WORKING DATA —
⟨
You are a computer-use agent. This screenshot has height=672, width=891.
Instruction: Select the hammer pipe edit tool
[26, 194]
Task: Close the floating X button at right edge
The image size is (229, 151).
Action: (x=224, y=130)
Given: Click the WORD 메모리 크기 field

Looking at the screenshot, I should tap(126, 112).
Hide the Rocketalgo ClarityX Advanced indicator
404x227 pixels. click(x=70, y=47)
⟩
⟨
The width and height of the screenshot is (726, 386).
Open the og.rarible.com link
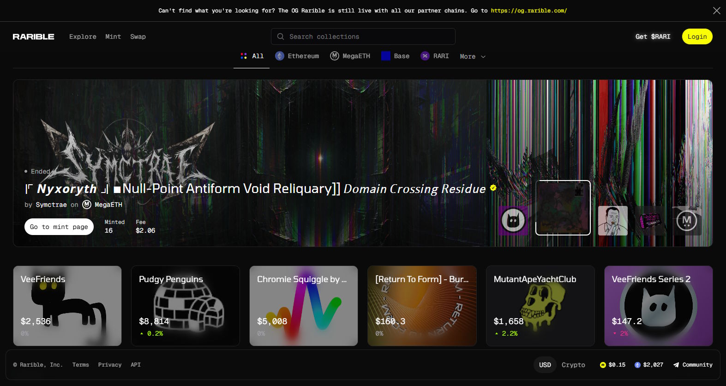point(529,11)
⟩
WORK TO DO — Please reproduce, unchanged, the records from the line containing "You are a computer-use" through the line containing "404x227 pixels. click(x=70, y=47)".

REPLY TO THE EXERCISE —
You are a computer-use agent. This screenshot has height=672, width=891.
Instruction: Select the hammer pipe edit tool
[26, 194]
Task: Close the floating X button at right edge
The image size is (229, 151).
Action: (x=224, y=130)
Given: Click the WORD 메모리 크기 field

Looking at the screenshot, I should tap(126, 112).
Hide the Rocketalgo ClarityX Advanced indicator
404x227 pixels. click(x=70, y=47)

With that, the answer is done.